What We Talked About

  • Sandra received her Bachelor of Fine Arts from Waterloo University, but discovered blacksmithing while in a painting class with a friend who worked with a glass artist. That artist set up a forge to make lamps and after Sandra came in to try it, the thee set up a shop together.
  • After a year at the shop, Sandra gave up her night job teaching art to focus on blacksmithing full time. She says she knew nothing and had no skills, but took two weekend courses and attended some ABANA conferences. “That’s really what enabled me to learn. Just the environment of people who are extremely open and friendly.”
  • After forging full time for four years, Sandra joined with coppersmith Stephen White. They worked together 14 years, which allowed her to learn about how to work with copper.

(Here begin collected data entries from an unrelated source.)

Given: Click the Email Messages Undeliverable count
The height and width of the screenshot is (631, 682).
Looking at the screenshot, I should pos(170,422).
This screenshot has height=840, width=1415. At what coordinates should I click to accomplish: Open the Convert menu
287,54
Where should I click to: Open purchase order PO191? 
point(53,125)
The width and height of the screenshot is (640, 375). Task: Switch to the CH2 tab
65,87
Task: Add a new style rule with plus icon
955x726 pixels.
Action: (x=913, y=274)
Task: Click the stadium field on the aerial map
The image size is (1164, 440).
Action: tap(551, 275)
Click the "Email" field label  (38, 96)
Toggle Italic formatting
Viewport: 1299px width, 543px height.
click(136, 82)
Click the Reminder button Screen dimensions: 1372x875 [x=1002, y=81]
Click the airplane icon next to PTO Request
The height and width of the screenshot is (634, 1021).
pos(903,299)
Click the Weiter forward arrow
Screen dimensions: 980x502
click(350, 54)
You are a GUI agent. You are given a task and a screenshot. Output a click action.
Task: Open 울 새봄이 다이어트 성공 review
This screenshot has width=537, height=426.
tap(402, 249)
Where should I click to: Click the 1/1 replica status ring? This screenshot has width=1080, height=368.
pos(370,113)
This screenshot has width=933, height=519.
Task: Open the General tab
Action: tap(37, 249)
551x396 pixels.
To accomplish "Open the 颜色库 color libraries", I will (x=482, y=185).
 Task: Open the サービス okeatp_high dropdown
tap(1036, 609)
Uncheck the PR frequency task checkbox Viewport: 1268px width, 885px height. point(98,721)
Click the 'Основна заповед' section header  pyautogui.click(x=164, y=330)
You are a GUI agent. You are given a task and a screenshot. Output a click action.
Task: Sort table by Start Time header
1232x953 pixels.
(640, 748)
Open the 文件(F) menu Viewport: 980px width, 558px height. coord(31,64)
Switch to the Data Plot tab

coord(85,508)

  • Dunn recently won a public art competition for a piece that’s displayed at the Waterloo Service Center (the city department that deals with sewers). She describes the piece as a section of “sewer pipe” suspended 12’ in the air with a column of copper “water” coming from the pipe and three fish swimming in and out of the water before it pours into a drain in the ground.
  • Sandra explains how several grants have enabled her to travel, research and ultimately build several pieces, including a commercial door using a full sheet of copper.
  • Dunn’s best advice on landing grants is to have really good photos of your work. She says her writing skills and English degree also come in handy.
  • Sandra spent 12 years as a seasonal instructor at Haliburton College of Fine Arts in Ontario teaching Forge Fundamentals, Applied Design and History of Ornamental Ironwork, but ultimately left because of the 4-hour commute and the increasing time commitment.
  • For this September’s Ypres International Blacksmithing event in Belgium, Sandra will appear as a master blacksmith. She will design and build one panel of 25 that will surround a 12-ton World War I Cenotaph (empty tomb) to be installed in a public park.
  • Her panel design consists of several plant stalks leaning at angles and at different heights. Each one will have about 20 bronze discs as flower tops to represent the ID tags the soldiers wore. Each disc will be stamped with words from actual letters describing the soldier’s experiences, desires and fears.
  • Sandra’s father is a veteran and her grandfather fought in WWI, so this piece has significant personal meaning to her.
  • As for the techniques involved in creating the piece on the spot, she’s feeling confident. She will use traditional joinery techniques and try to keep it simple so it can be installed in the two day window.